If a peptide sequence maps to multiple proteins, you can encode this using Polars **List** columns in the `csms` DataFrame. For each mapped protein, provide the corresponding ID, start, and end positions in the lists. The library will generate multiple `<PeptideEvidence>` entries for that match.

```python
csms = pl.DataFrame({
    "protein1_id": [["PROT_A", "PROT_B"], ["PROT_C"]],
    "peptide1_start": [[1, 50], [10]],
    "peptide1_end": [[10, 60], [20]],
    # ... other columns
})
```

## Development & Releases

### Version Management
This project uses **Git tags** as the single source of truth for versioning.

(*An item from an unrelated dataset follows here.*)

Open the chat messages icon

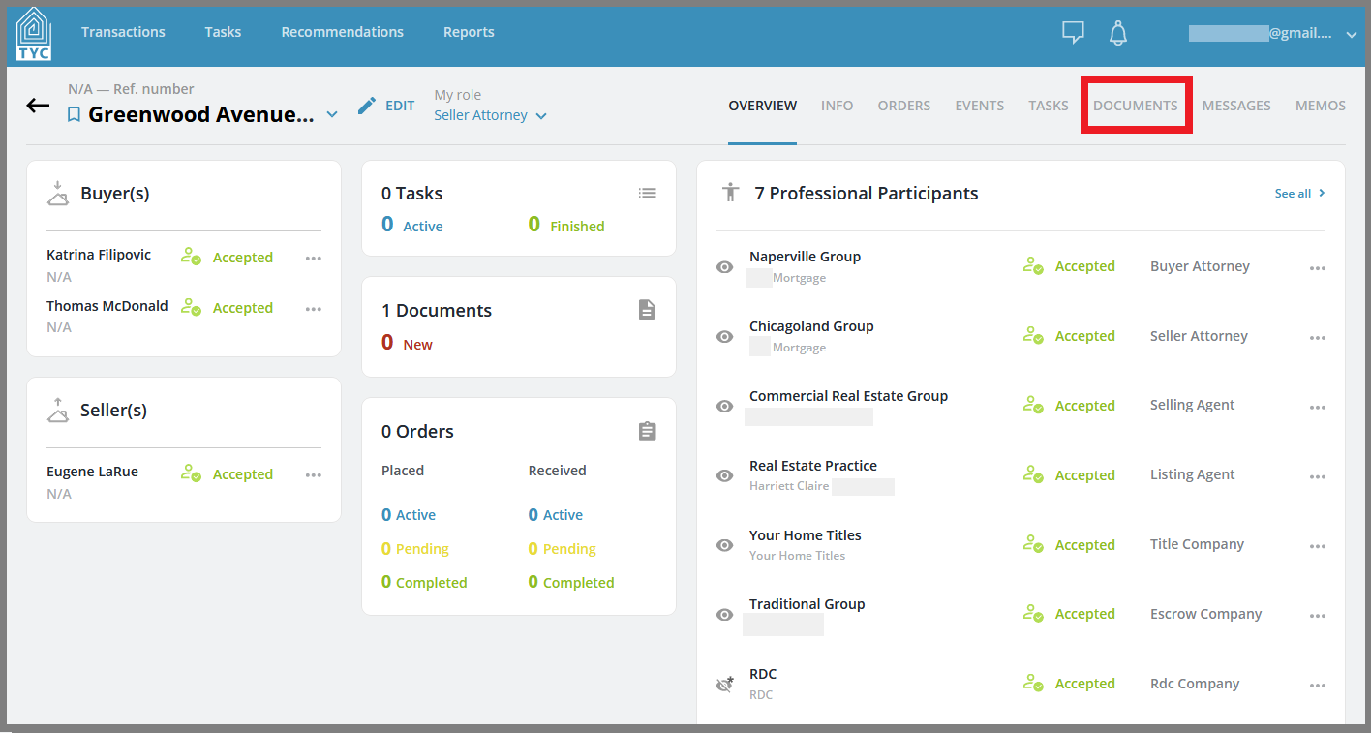click(x=1073, y=33)
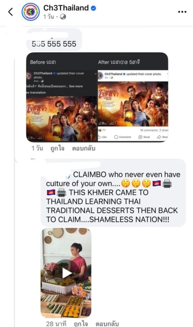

- **Python**: Managed by `setuptools_scm`. The version is automatically derived from the latest Git tag (e.g., `v0.1.0`). If no tag is present, it defaults to a `.dev` version.
- **Rust**: The version is hardcoded in `Cargo.toml`. To ensure consistency, always use `cargo-release` to bump versions.

### Bumping the Version
To create a new release (e.g., moving from `0.1.0` to `0.2.0`):

1. **Install cargo-release**:
   ```bash
   cargo install cargo-release
   ```

2. **Verify changes (Dry Run)**:
   ```bash
   cargo release minor --no-publish
   ```

3. **Perform the Release**:
   ```bash
   # Bumps version, commits, tags, and pushes
   cargo release minor --execute --no-publish
   ```
   *Note: `--no-publish` skips publishing to crates.io; the GitHub Action handles PyPI publishing via tags.*

3. **CI/CD**:
   The GitHub Action (`.github/workflows/pypi.yml`) will automatically trigger on the new tag and publish the updated wheels to PyPI.

### Syncing Polars
If you change the `polars` version in `Cargo.toml`, the build script (`build.rs`) will automatically run `sync_polars.py` to update the constraints in `pyproject.toml`.

## License

This project is licensed under the Apache-2.0 License.

## TODO
- Implementing basic Protein Grouping (ProteinDetectionList) support, even as a simple 1-to-1 mapping if full inference isn't required.